Profesor Walery Pisarek pisze: Wszy rozpełzły się po
polszczyźnie. Na powierzchnię wyszło to, co było ukryte.
Wulgaryzmy istniały zawsze. Ale kiedyś nie używano ich jawnie i publicznie.
Profesora Jana Miodka z kolei zdumiewa fakt, że
coraz bardziej zanika świadomość wulgarności pewnych słów. A nawet istnieje
powszechne przyzwolenie na wulgarność. Zauważyliście, jak bardzo ostatnio
rozpanoszyło się słowo zaj…ty? Szczególnie w programach z jurorami
wyłaniającymi talenty. Słyszymy więc, że czyjś występ był nie rewelacyjny czy wspaniały,
lecz zaj…ty. Słowo pochodzi od obscenicznego czasownika, a zrobiło
oszałamiającą karierę wśród celebrytów i ich naśladowców.

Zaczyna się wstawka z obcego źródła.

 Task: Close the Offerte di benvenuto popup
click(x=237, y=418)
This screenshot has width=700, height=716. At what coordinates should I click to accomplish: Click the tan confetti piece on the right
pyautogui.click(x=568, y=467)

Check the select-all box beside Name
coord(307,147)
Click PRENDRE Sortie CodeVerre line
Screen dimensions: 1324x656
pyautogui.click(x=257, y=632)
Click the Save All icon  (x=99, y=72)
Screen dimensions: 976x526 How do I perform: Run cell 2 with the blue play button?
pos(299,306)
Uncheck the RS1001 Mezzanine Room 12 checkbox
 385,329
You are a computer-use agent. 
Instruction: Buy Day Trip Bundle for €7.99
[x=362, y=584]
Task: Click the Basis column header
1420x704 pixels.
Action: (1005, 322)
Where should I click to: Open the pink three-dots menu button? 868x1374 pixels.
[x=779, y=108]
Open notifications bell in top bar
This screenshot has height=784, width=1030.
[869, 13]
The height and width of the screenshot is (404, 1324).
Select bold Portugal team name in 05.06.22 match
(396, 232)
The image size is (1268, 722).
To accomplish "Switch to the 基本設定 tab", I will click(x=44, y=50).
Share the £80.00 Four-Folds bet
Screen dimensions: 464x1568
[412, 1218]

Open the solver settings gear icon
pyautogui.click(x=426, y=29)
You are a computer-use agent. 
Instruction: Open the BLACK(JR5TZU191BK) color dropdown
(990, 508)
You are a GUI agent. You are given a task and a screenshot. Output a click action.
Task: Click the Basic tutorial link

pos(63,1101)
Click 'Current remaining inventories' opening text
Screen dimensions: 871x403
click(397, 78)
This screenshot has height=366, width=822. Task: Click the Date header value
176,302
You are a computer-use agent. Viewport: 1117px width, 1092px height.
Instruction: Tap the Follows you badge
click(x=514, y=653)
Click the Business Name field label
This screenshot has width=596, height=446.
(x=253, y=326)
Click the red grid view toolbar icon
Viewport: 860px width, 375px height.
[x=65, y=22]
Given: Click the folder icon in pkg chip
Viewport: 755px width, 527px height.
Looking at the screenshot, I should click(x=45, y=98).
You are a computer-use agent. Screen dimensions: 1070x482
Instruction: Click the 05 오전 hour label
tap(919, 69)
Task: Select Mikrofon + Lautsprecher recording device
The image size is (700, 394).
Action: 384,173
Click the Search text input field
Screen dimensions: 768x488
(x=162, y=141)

Doktor Zbigniew Łoś mówi: Bluzganie to
współczesny przejaw podkultury „twardości”, która jest rozpowszechniona w
niższych klasach społecznych. „Twardość” demonstruje się dla uzyskania
respektu. Słowa mają mieć moc kija bejsbolowego – walnięty nimi przeciwnik nie
ma prawa się podnieść. Podobnego zdania jest wybitny współczesny filozof
profesor Jacek Hołówka, w powszechnym używaniu wulgarnych słów widząc oznakę triumfu i bezkarnego
panoszenia się kultury plebejskiej.
Profesor Walery Pisarek – honorowy przewodniczący
Rady Języka Polskiego -zauważa schamienie współczesnej polszczyzny. A
zamiłowanie elit do używania języka klas niższych uważa za dowód ich
dezintegracji i „bratania się z parobkami”. Jest to język, jakim
politycy, biznesmeni czy artyści posługują się na co dzień. Dowiodło tego
zrobione po kryjomu nagranie rozmowy pewnego senatora. Aż 141 razy użył
słowa na „k”. Inny znowu - senator i znany reżyser jednocześnie - szczyci
się, że potrafi kląć z talentem. Ponoć przekleństwa mają nadawać rytm
wypowiedzi i wzbogacać jej emocjonalny ładunek.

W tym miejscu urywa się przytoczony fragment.